### Study material
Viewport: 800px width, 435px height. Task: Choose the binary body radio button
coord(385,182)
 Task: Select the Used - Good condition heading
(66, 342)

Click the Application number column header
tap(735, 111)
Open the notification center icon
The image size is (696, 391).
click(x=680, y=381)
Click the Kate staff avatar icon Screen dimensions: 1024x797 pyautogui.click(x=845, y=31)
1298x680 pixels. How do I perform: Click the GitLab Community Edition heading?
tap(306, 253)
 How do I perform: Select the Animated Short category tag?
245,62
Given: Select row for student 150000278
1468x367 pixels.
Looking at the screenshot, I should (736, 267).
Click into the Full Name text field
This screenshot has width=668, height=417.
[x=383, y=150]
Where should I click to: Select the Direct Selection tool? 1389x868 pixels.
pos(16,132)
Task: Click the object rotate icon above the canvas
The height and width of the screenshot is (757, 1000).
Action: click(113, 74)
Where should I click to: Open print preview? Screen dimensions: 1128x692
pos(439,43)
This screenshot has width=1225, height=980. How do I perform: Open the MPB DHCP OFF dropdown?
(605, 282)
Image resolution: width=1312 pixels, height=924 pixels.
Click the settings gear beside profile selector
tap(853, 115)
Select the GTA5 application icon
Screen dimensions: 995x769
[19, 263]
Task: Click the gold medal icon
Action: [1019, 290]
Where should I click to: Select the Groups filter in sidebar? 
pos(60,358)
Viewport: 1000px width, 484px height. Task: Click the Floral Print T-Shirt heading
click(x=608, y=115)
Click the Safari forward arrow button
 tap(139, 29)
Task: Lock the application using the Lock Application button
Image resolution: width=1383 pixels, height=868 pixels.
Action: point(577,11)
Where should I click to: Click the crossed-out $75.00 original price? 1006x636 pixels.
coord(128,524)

### Task statement
Return exactly the lines of the data, and only those, from the line with "Where should I click to: Select the Groups" through the last line, inclusive.

### Solution to this problem
Where should I click to: Select the Groups filter in sidebar? 
pos(60,358)
Viewport: 1000px width, 484px height. Task: Click the Floral Print T-Shirt heading
click(x=608, y=115)
Click the Safari forward arrow button
 tap(139, 29)
Task: Lock the application using the Lock Application button
Image resolution: width=1383 pixels, height=868 pixels.
Action: point(577,11)
Where should I click to: Click the crossed-out $75.00 original price? 1006x636 pixels.
coord(128,524)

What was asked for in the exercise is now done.